_What needs to be done:_
Copy from the lighting company history below the part that opens with the words containing "The firm were showing" and closes with "for directional lighting.", keeping every word and mark unchanged.

_Text to read:_

In 1895, the company were founded as The Gilbert Arc Lamp Company, Chingford, Essex. They supplied the original lighting for the Victoria Embankment. - ELECO Website

In 1920 they changed their name to The Engineering And Lighting Equipment Company. However, later adverts made by the firm suggest that the name was changed in 1905. (Also the provenance of the official website record is slightly in doubt as they suggest the name was the Electric Lighting and Engineering Company.) - ELECO Website

In 1932 the firm were manufacturing Street Lighting Lanterns, ornamental brackets for spigot cap and pole clamp mounting, Contact Gear (used for raising and lowering equipment), Raising and Lowering Equipment, Time Switches (by Acme), heavy duty lampholders and Anti-Vibrator attachments. - APLE Exhibition Catalogue 1932

The firm were exhibiting a range of fittings for mercury and sodium vapour discharge lamps including the Orbital lamp for the first time. - Public Lighting #3, 1936

The firm were showing a range of fittings specially designed for Mercury and Sodium discharge lamps plus a new fitting for use with the 80 and 125 watt quartz high pressure Mercury discharge lamps. They were also exhibiting:

  • Raising and Lowering Gear. Enables the lantern to be lowered and cleaned at ground level, is self-sustaining, the weight of the lantern is not taken by the wire rope, and the lantern is always returned in the same orientation which is necessary for directional lighting.
  • Suburban Street Lighting. A range of fittings suitable for low wattage Merucry and Sodium lamps.
  • Brackets. A range of brackets and boxes designed to accommodate chokes, condensers and time switches, and of the required mounting height to comply with the recommendations of the MOT's Final Report.

_Data excerpt:_
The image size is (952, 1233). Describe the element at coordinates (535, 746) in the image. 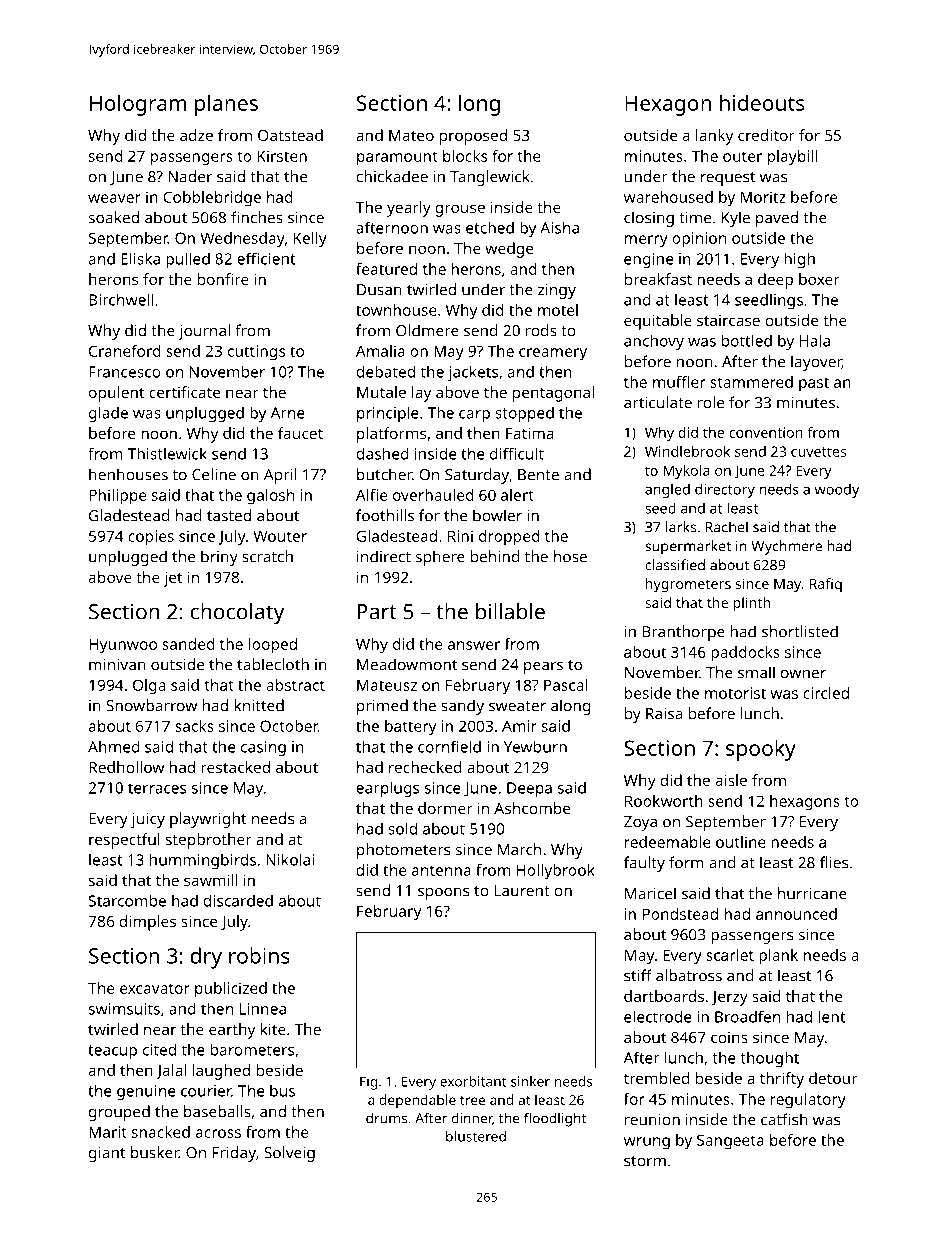

I see `Yewburn` at that location.
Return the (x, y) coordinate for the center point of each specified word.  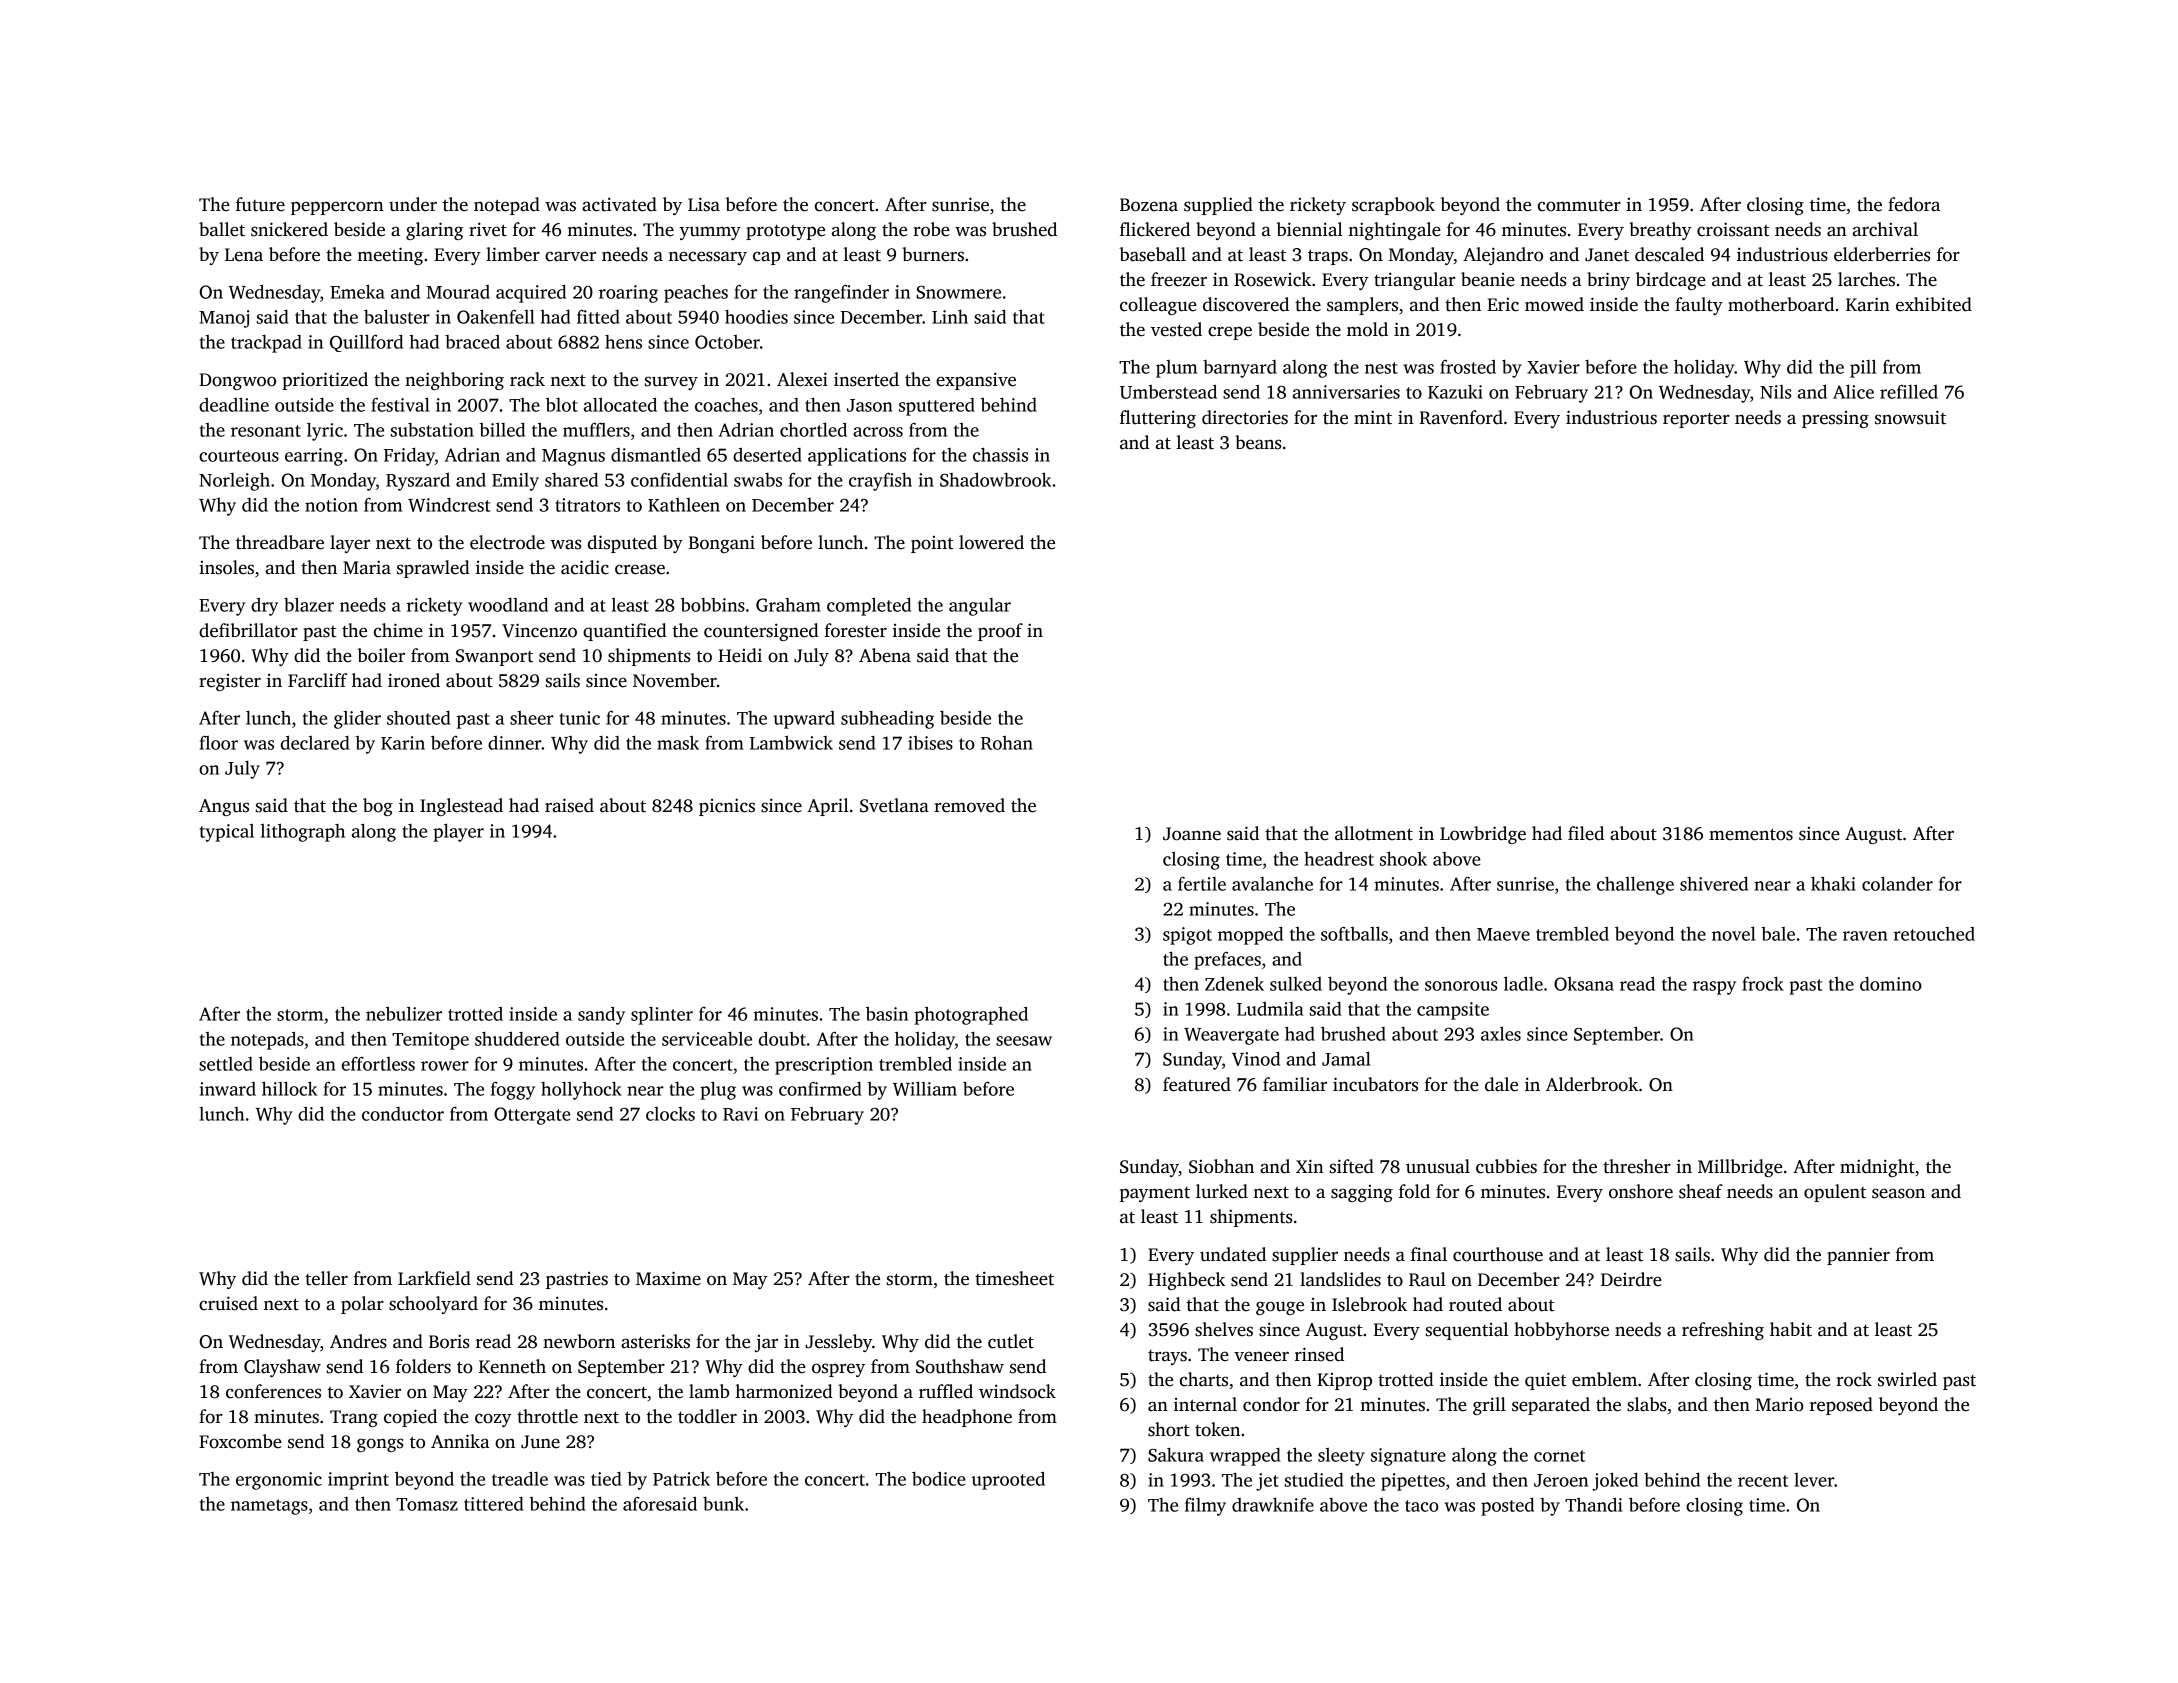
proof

_Response:_
The firm were showing a range of fittings specially designed for Mercury and Sodium discharge lamps plus a new fitting for use with the 80 and 125 watt quartz high pressure Mercury discharge lamps. They were also exhibiting:

  • Raising and Lowering Gear. Enables the lantern to be lowered and cleaned at ground level, is self-sustaining, the weight of the lantern is not taken by the wire rope, and the lantern is always returned in the same orientation which is necessary for directional lighting.